Compiti da svolgere –
1. Rispondi alle domande sull'estratto dedicato alle donne quarantenni nella Chiesa.
(a) Secondo la citazione di pagina 72, di che cosa sono responsabili le donne nella Chiesa e di che cosa decidono?
(b) Con quale espressione l'autore presenta le proposte con cui conclude?
(c) Quali due sfide nomina l'ultima parte come particolarmente gravose per le donne quarantenni?
2. Scrivi il seguito dell'estratto dedicato alle donne quarantenni nella Chiesa, partendo dall'ultima frase riportata.

Estratto del documento –
+-------+

Uno spazio per la “fatica” delle quarantenni

Come si può ricreare uno spazio per la fatica delle quarantenni? Analizzando l’incrinatura del rapporto tra le donne e la Chiesa e focalizzandosi su alcuni motivi principali, la tentazione ideologica sarebbe alle porte; si potrebbe pensare, infatti, che basterebbe solo rovesciare le parti e “dare più potere alle donne”. In realtà, troviamo qui il punto più originale e de-stabilizzante dell’analisi di Matteo: non si tratta semplicemente di rovesciare le parti restando cosi in una logica di potere e competizione al contrario; l’emancipazione femminile è stata una lotta contro il potere maschilista in nome della libertà e dell’uguaglianza e sarebbe davvero una lotta perdente se conducesse a sposare la stessa logica di potere al contrario. Bisogna leggere questa storia, invece, come la fatica delle donne per conquistare uno spazio di uguaglianza e di libertà e, in tal senso, esse possono aiutare una rinascita di tutte le relazioni intra-ecclesiali: favorire che nella comunità, le visioni, i servizi e le relazioni, siano finalmente liberi dalle logiche del potere e imparino uguaglianza e libertà. Ovviamente, questo passa anche attraverso una maggiore responsabilità decisionale delle donne se è vero che “nella Chiesa sono responsabili di tutto ma non decidono praticamente di niente” (p. 72); ma una simile svolta, invece che essere condotta con spirito di competizione femminista, dovrebbe serenamente incoraggiare un coinvolgimento più diretto e più incisivo delle donne e, magari, rompere il nesso tra potere, maschilismo e clericalismo.

Cinque proposte

Su questa strada, l’autore conclude con “cinque modeste proposte” che meriterebbero certamente spazi di riflessione più ampi: “Riequilibrare l’immagine pubblica della Chiesa italiana. La quale appare oggi troppo in mano ai maschi…Per questo appare urgente creare spazi per le donne nei livelli più alti dell’amministrazione del governo della Chiesa, in particolare in tutti quegli uffici non legati al ministero sacerdotale” (p. 83). Qui, l’autore non risparmia critiche a quell’impianto clericale che relega a settori di secondo ord
ine anche lo stesso ministero delle suore. Di seguito: correre il rischio di dare voce ai laici e quindi soprattutto alle donne; organizzare orari e modelli della pastorale tenendo conto dei ritmi e dei modelli di vita attuali delle donne quarantenni e, inoltre, organizzare una pastorale in cui possa essere offerto loro un solido nutrimento culturale che si intoni con il loro sviluppo degli ultimi decenni; favorire una nuova cultura dell’identità dell’essere uomo e donna a partire dalla rivelazione d’amore di Dio e stanando, cosi, sia l’eventuale femminismo improntato anch’esso sulla logica del dominio e sia il narcisismo ferito dei maschi e le loro subdole vendette nei confronti delle donne. Infine, l’autore afferma che “è tempo di uscire dai discorsi autoreferenziali che caratterizzano asfitticamente il mondo clerico-ecclesiale” (p. 85), per entrare nel terreno di quelle sfide che oggi pesano negativamente soprattutto sulle donne quarantenni e, soprattutto, la “dittatura della giovinezza” e il “terrorismo della bellezza”. Si tratterebbe di offrire un diverso profilo dell’essere adulto.

+-------+

Dati registrati –
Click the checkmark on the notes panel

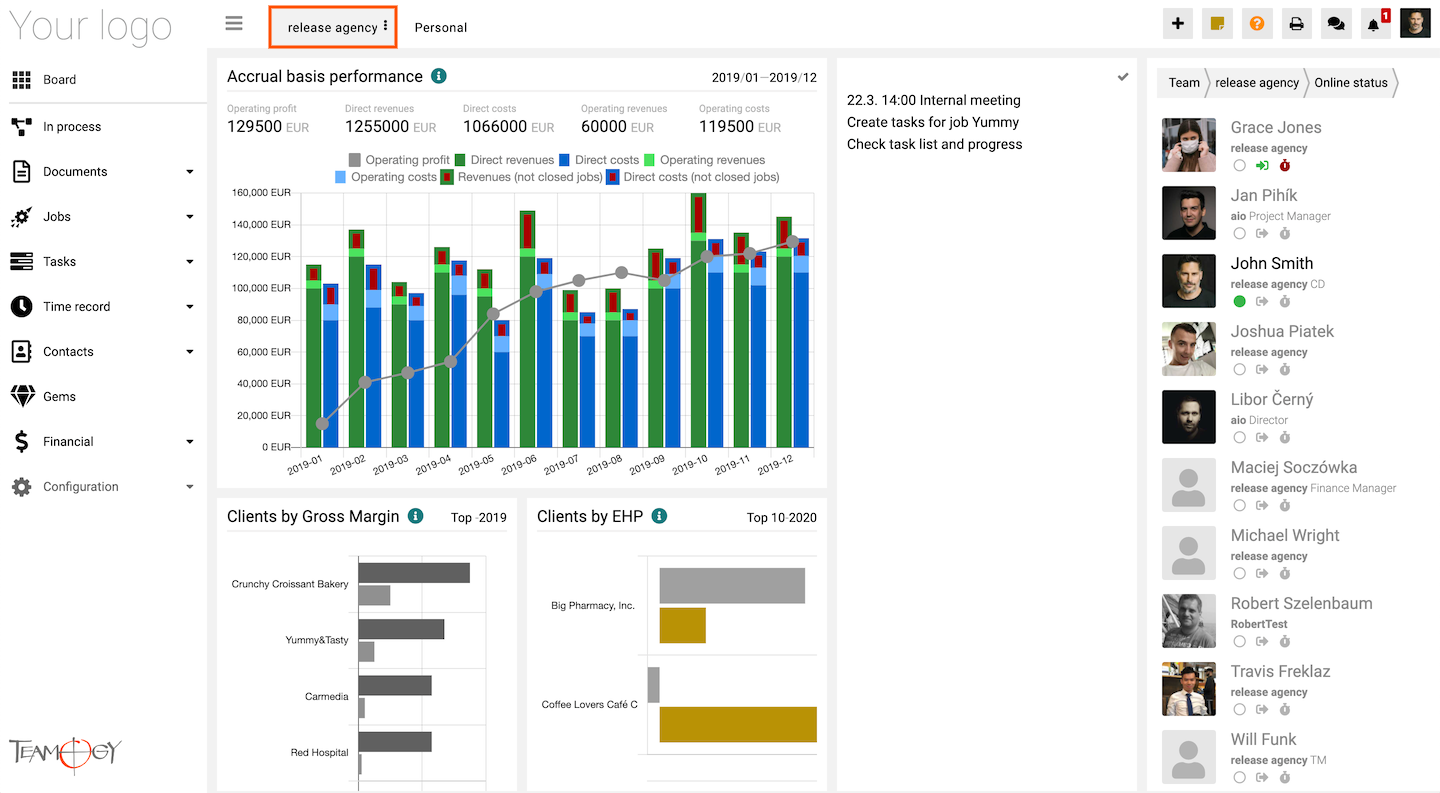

+-------+

Soluzioni dei compiti –
1.
(a) Sono responsabili di tutto, ma non decidono praticamente di niente.
(b) Le presenta come "cinque modeste proposte".
(c) La "dittatura della giovinezza" e il "terrorismo della bellezza".

2.
Non c’è dubbio. Il testo di Armando Matteo è, come d’altronde i suoi libri precedenti, provocatore senza mai essere troppo spigoloso. Pone l’accento su una ferita aperta che sembra essere fin troppo tacitata non solo nelle sacrestie ma anche nella riflessione spirituale e teologica e lo fa con una certa chiarezza di stile, con ironia e arguzia, attraverso l’apertura di finestre che invitano a guardare lontano. Certo, il tema ha una sua ampiezza e complessità che meriterebbe di essere approfondita e che, probabilmente, non può essere racchiusa nella forma snella di questo libretto. Tuttavia, lo scritto suona per tutta la Chiesa una sveglia importante: sul terreno della crisi tra Chiesa e donna non si debba perdere un attimo in più. Ne va del futuro della Chiesa. Un futuro che, grazie alla passione e all’arguzia del quarantenne teologo, siamo tutti noi invitati a pensare e sognare.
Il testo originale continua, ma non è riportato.